Week 04: Chapters 5 and 7 Flashcards
accuracy
Refers to how close a measurement is to the true or accepted value. Precision refers to how close measurements of the same item are to each other.
expectancy effect
The tendency for someone to become the kind of person others expect him or her to be; also known as a self-fulfill- ing prophecy and behavioral confirmation.
four-factor theory
Robert Rosenthal identified climate, input, output and feedback were the four factors that led to teacher’s expectation of their students impacting those students’ behavior.
* Climate referred to the fact that if a teacher has high expectations for their students, they may create a warm socio-economic environment. They feel positively towards their students and the classroom would reflect this attitude.
* Input suggested that teachers will give students they believe are intelligent more and better-quality materials.
* Output meant that teachers will give those students more opportunities to respond and engage in the classroom.
* The last factor was feedback, that referred to the likelihood that better performing students may receive more detailed feedback from their teachers on how to improve.
constructivism
The philosophical view that reality, as a concrete entity, does not exist and that only ideas (“constructions”) of reality exist.
critical realism
The philosophical view that the absence of perfect, infallible criteria for determining the truth does not imply that all interpretations of reality are equally valid; instead, one can use empirical evidence to determine which views of reality are more or less likely to be valid.
convergent validation
The process of assembling diverse pieces of information that converge on a common conclusion.
interjudge agreement
The degree to which two or more people making judgments about the same person provide the same description of that person’s personality.
behavioral prediction
The degree to which a judgment or measurement can predict the behavior of the person in question.
predictive validity
The degree to which one measure can be used to predict another.
moderator variable
A variable that affects the relationship between two other variables.
judgability
The extent to which an individual’s personality can be judged accurately by others.
rank-order consistency
The maintenance of individual differences in behavior or personality over time or across situations.
temperament
The term often used for the “personality” of very young, pre-verbal children. Aspects of temperament include basic attributes such as activity level, emo- tional reactivity, and cheerfulness.
heterotypic continuity
The reflection of the consistency of fundamental differences in personality that changes with age; e.g., the emotionally fragile child will act differently than the emotionally fragile adult, but the underlying trait is the same.
person-environment transactions
The processes by which people respond to, seek out and create environments that are compatible with, and may magnify, their personality traits.

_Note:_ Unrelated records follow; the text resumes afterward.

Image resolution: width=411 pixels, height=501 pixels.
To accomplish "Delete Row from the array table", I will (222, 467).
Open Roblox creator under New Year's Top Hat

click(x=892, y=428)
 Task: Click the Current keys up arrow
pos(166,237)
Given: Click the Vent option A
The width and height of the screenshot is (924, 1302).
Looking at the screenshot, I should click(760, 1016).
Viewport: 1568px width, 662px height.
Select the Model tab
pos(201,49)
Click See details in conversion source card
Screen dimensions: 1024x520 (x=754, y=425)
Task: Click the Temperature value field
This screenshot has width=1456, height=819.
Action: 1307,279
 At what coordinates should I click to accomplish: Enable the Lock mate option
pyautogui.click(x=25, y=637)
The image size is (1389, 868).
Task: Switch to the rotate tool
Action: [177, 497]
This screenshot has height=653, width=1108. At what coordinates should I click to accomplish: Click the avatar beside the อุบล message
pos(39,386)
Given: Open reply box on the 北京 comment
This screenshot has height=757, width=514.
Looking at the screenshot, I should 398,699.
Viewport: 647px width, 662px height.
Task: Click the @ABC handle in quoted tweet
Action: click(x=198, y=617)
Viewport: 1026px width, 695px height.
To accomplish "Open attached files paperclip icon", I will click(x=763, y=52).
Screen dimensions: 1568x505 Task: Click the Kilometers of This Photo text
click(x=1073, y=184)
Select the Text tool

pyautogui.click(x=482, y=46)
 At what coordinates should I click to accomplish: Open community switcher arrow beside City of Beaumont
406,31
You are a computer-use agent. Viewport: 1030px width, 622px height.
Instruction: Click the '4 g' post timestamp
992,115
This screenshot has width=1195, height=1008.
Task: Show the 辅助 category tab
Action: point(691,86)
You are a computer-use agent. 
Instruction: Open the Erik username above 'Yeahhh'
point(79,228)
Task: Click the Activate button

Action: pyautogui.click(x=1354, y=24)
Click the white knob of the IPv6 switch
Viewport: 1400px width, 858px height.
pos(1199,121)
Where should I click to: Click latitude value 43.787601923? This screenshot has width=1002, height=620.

active person-environment transaction
The process by which people seek out situations that are compatible with their personalities, or avoid situations that they perceive as incompatible.
reactive person-environment transaction
The process by which people with different personalities may react differently to the same situation.
evocative person-environment transaction
The process by which a people may change situations they encounter through behaviors that express their
personality.
cumulative continuity principle
The idea that personality becomes more stable and unchanging as a person gets older.
personality development
Change in personality over time, including the development of adult personality from its origins in in- fancy and childhood, and changes in personality over the life span.
cross-sectional study
A study of personality development in which people of different ages are assessed at the same time.
cohort effect
The tendency for a research finding to be limited to one group, or cohort, of people, such as people all living during a particular era or in a particular location.
longitudinal study
A study of personality development in which the same people are assessed repeatedly over extended periods of time, sometimes many years.
maturity principle
The idea that traits associated with effective functioning increase with age.
social clock
The traditional expectations of society for when a person is expected to have achieved certain goals such as starting a family or getting settled into a career.
narrative identity
The story one tells oneself about who one is.
social investment principle
The social investment principle states that investing in social institutions, such as age-graded social roles, is one of the driving mechanisms of personality development.